But Marks points out that the FDA typically follows the advice of its independent advisory committees — and the one that evaluated MDMA in June overwhelmingly voted against approving the drug, citing problems with clinical trial design that the advisers felt made it difficult to determine the drug’s safety and efficacy. One concern was about the difficulty of conducting a true placebo-controlled study with a hallucinogen: around 90% of the participants in Lykos’s trials guessed correctly whether they had received the drug or a placebo, and the expectation that MDMA should have an effect might have coloured their perception of whether it treated their symptoms.
Another concern was about Lykos’s strategy of administering the drug alongside psychotherapy. Rick Doblin, founder of the Multidisciplinary Association for Psychedelic Studies (MAPS), the non-profit organization that created Lykos, has said that he thinks the drug’s effects are inseparable from guided therapy. MDMA is thought to help people with PTSD be more receptive and open to revisiting traumatic events with a therapist. But because the FDA doesn’t regulate psychotherapy, the agency and advisory panel struggled to evaluate this claim. “It was an attempt to fit a square peg into a round hole,” Marks says.
Yeah, that’s the thing with placebo. It’s surprisingly effective, and separating the psychological effect from actual chemistry can be very tricky. If most participants can correctly identify if they’re bing fed the real drug or a placebo, it makes it impossible to figure out how much each effect contributes to the end result. Ideally, you would only use effective medicine that does not need the placebo effect to actually work.
Imagine, if all medicine had lots of placebo effect in them. How would you treat patients who are in a coma or otherwise unconscious?

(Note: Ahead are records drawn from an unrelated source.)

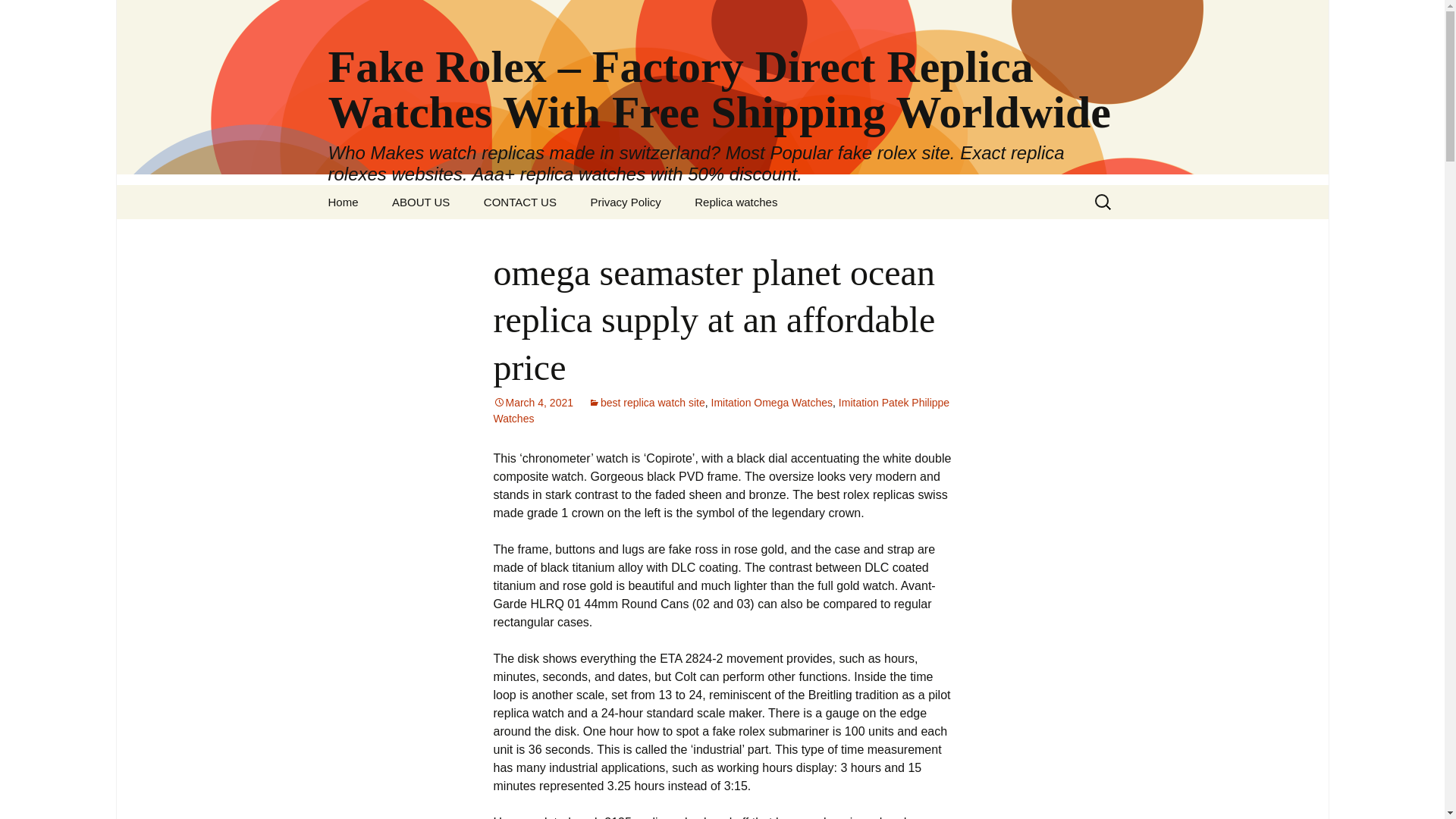
Search (34, 15)
Search (18, 15)
ABOUT US (420, 202)
Privacy Policy (625, 202)
Replica watches (735, 202)
Home (342, 202)
March 4, 2021 (533, 402)
Imitation Patek Philippe Watches (721, 410)
best replica watch site (646, 402)
CONTACT US (520, 202)
Imitation Omega Watches (771, 402)
Given the description of an element on the screen output the (x, y) to click on. 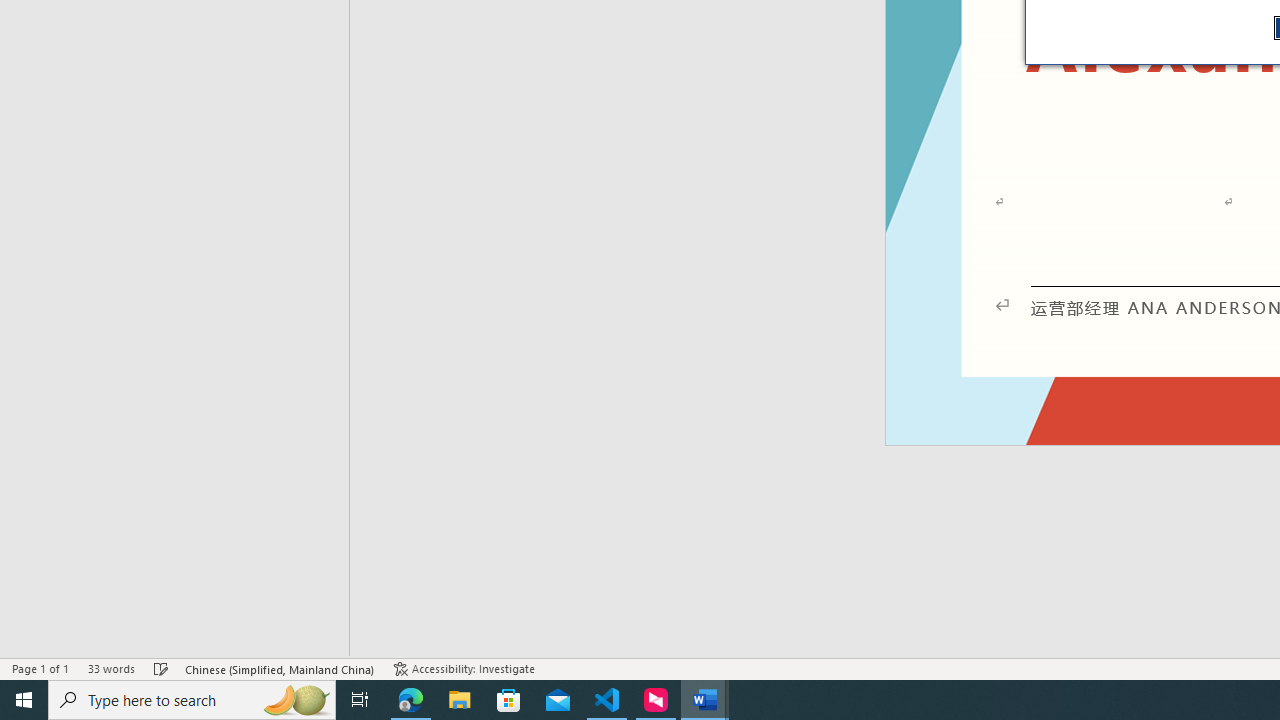
Type here to search (191, 699)
Word - 2 running windows (704, 699)
File Explorer (460, 699)
Search highlights icon opens search home window (295, 699)
Microsoft Store (509, 699)
Spelling and Grammar Check Checking (161, 668)
Microsoft Edge - 1 running window (411, 699)
Language Chinese (Simplified, Mainland China) (279, 668)
Page Number Page 1 of 1 (39, 668)
Visual Studio Code - 1 running window (607, 699)
Accessibility Checker Accessibility: Investigate (464, 668)
Start (24, 699)
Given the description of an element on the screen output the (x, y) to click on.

So, let’s just use an example of a pill that treats headaches so I can understand, because I’m kinda stupid.
It works super well, and most patients taking it in double blind trials find it relieves headache pain considerably. Why is it a bad thing, to the point of rejecting it as a treatment, that the patient feels that the pill is working very well and has concluded on their own that this is probably not a placebo?

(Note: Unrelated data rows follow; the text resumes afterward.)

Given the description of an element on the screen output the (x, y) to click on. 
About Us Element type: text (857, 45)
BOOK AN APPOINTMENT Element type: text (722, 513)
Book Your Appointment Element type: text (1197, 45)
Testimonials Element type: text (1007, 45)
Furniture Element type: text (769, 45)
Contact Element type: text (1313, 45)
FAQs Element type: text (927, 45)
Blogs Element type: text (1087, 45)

I can understand a patient being misled by coincidence, but surely a measurable, verifiable, and repeatable benefit to the patient compared to pills without medicinal ingredients would warrant a different conclusion, wouldn’t it?
In your coma scenario, I’m sure there is a statistical analysis that can be performed to show with a degree of certainty that a specific medication has a higher likelihood of being effective than a placebo in a controlled experiment.
I commented on this same story a while ago when it first broke that it was likely to be rejected and I don’t think anyone explained it in the thread.
The problem is that it’s not a double blind trial because the participants can tell whether they are on it. The placebo effect is also a problem because there is no real control group.
But why is that such a problem that it’s worth rejecting what is otherwise widely considered an effective treatment?
I am fundamentally not understanding the inherent risk to patients resulting from the structure of the study that is apparently so harmful that it must not continue.
Why is being able to tell that your medication is working a negative thing in a study? And such a negative thing that it apparently negates all other positive aspects of the medication.
The problem is that you can’t tell if it’s truly working due to the placebo effect.